Below are some ways to use each rare earth element:

Scandium: Used in some sports equipment, including aluminum baseball bats, bicycle frames and lacrosse sticks, and in fuel cells.

Yttrium: Provides color in many television picture tubes. It also conducts microwave and sonic energy, mimics diamond gemstones, and strengthens ceramics, glass, aluminum and magnesium alloys.

Lanthanum: One of several rare earths used to make carbon arc lamps, which are used in studio and projector lamps in the film and television industry. Also found in batteries, lighter flints, and special types of glass such as camera lenses.

Cerium: The most abundant of all the rare earth metals. Used in catalytic converters and diesel fuel to reduce carbon monoxide emissions from vehicles. Also used in carbon arc lamps, flints, glass polishers, and self-cleaning ovens.

Pseodymium: It is mainly used as an alloying additive for magnesium and is used in the production of high strength metals for aircraft engines. It is also used as a signal amplifier in fiber optic cables and as a hard glass in welder's goggles.

Neodymium: Mainly used to make powerful neodymium magnets used in computer hard drives, wind turbines, hybrid cars, headphones and microphones. Also used to tint windows and make lighters and welder's goggles.

Promethium: Not found naturally on Earth; it must be produced artificially by fissioning uranium. Added to some types of glow-in-the-dark paints and nuclear-powered microbatteries, possibly used in portable X-ray equipment.

Samarium: Blended with cobalt to create permanent magnets with the highest resistance to demagnetization of any material known.

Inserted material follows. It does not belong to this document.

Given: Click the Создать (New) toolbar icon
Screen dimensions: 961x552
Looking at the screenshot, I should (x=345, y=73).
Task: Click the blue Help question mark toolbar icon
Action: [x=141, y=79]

Necessary for the manufacture of "smart" missiles; also used in carbon arc lamps, silica, steel, and some types of glass.

Eurium: the most reactive of all the rare earth metals. It has been used for decades as a red phosphor in televisions and more recently in computer monitors, fluorescent lights, and some types of lasers, but otherwise it has little commercial use.

Gadolinium: used in some control rods in atomicpower plants. It is also used in medical applications such as magnetic resonance imaging (MRI) and in industry to improve the machinability of iron, chromium and various other metals.

Terbium: Used in some solid-state technologies, from advanced sonar systems to small electronic sensors and fuel cells designed to operate at high temperatures. Also produces laser beams and green phosphor in television tubes.

Dysprosium: used in some control rods in nuclear power plants. It is also used in some types of lasers, high-intensity lighting, and to increase the coercive force of powerful permanent magnets, such as in hybrid electric vehicles.

Holmium: has the highest magnetic strength of any known element and is therefore used in industrial magnets and some nuclear control rods. Also used in solid state lasers and helps color cubic zirconia and some types of glass.

Erbium: used as a photofilter and signal booster (aka "impurity") in fiber optic cables. Also used in some nuclear control rods, metal alloys, and for coloring specialty glass and porcelain in sunglasses and inexpensive jewelry.

Thulium: The rarest of all naturally occurring rare earth metals. It is used in some surgical lasers. It is also used in portable x-ray technology after being irradiated in nuclear reactors.

Ytterbium: Used in some portable x-ray machines, but has limited commercial use. Among its specialized uses, it is used in certain types of lasers, seismic strain gauges, and as a dopant in fiber optic cables.

Lutetium. Used primarily for specialized purposes such as determining the age of meteorites or performing positron emission tomography (PET) scans. It is also used as a catalyst in the "cracking" process of petroleum products in refineries.